Two boundaries to keep in mind. First, probectl stays the system of record for
the incident; these connectors are a thin, best-effort mirror. Second, a
connector only ever pages or posts or opens a ticket — it never auto-blocks or
auto-remediates. (Notification is confidence in the incident, not control over the
network.) The code is in internal/notify, wired from internal/control/notify.go.

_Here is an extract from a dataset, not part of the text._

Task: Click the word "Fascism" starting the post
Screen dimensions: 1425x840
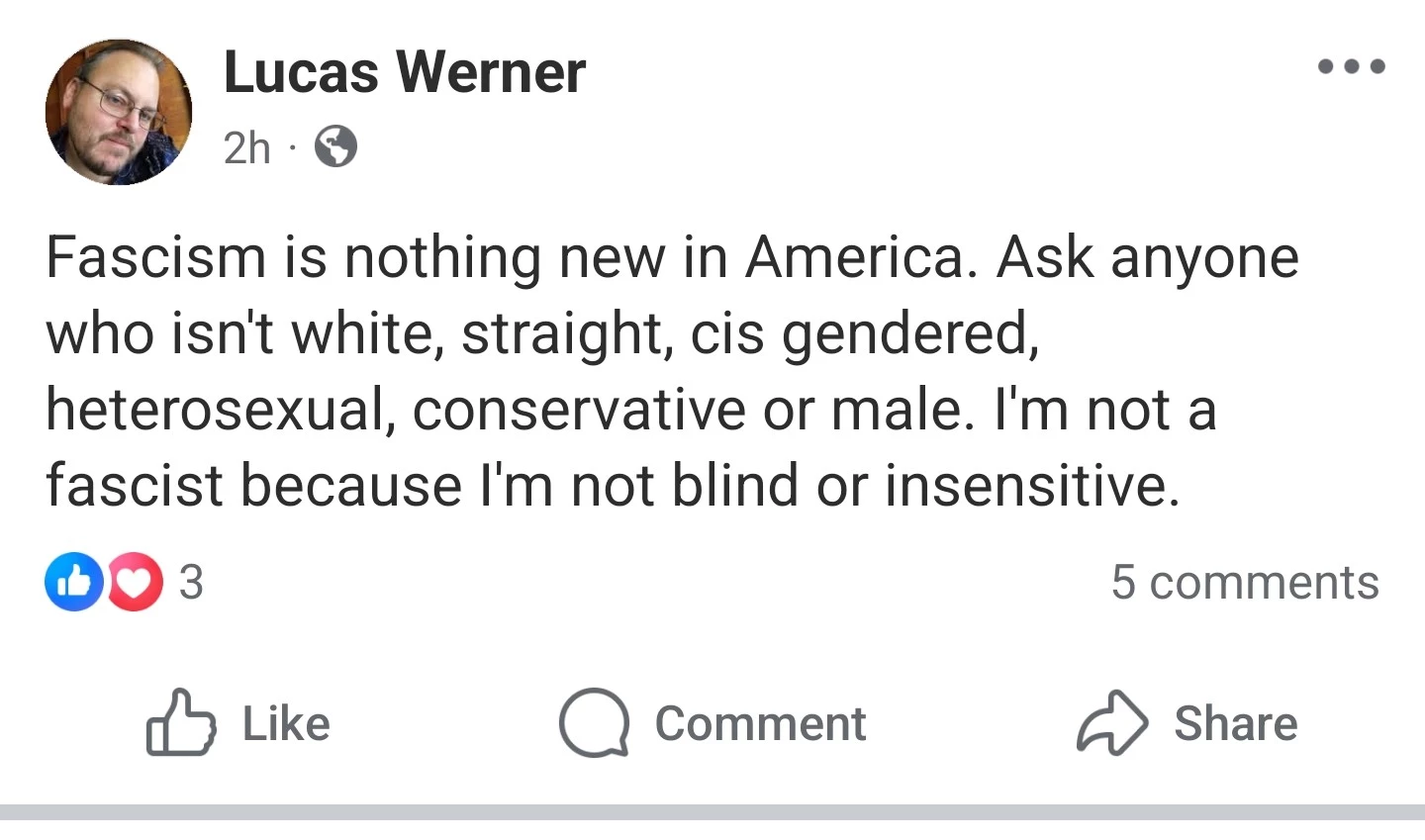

Off by default. A connector is an outbound connection to the operator's
tooling, so the whole feature stays off unless PROBECTL_NOTIFY_CONNECTORS is set
(sovereignty / no surprise egress).
Connectors
| Provider | Capability | On open | On resolve | Inbound (status-sync back) |
|---|---|---|---|---|
| PagerDuty | page | Events API v2 trigger (dedup key probectl-<id>) |
resolve (same dedup key) |
resolve/ack via the portable contract |
| Opsgenie | page | Alerts API create (alias probectl-<id>) |
close-by-alias | resolve/ack via the portable contract |
| Slack | chat | post "incident opened" | post "incident resolved" | — |
| Teams | chat | post "incident opened" | post "incident resolved" | — |
| ServiceNow | ticket | create incident (Table API) | set state Resolved (state 6) |
native Business-Rule POST, or the portable contract |
| Jira | ticket | create issue (REST v2) | transition to Done (default transition 31) |
native issue webhook, or the portable contract |
Routing is per-tenant: a connector is registered against one tenant id and only ever fires for incidents of that tenant.
Lifecycle + mapping
%%{init: {'theme':'base','themeVariables':{'background':'#0d1117','primaryColor':'#161b22','primaryTextColor':'#e6edf3','primaryBorderColor':'#3b82f6','lineColor':'#8b949e','secondaryColor':'#21262d','tertiaryColor':'#0d1117','clusterBkg':'#161b22','clusterBorder':'#30363d','fontFamily':'ui-monospace, SFMono-Regular, Menlo, monospace'},'flowchart':{'curve':'basis','nodeSpacing':55,'rankSpacing':55,'padding':12}}}%%
flowchart LR
S[cross-plane signal] --> C[incident correlator]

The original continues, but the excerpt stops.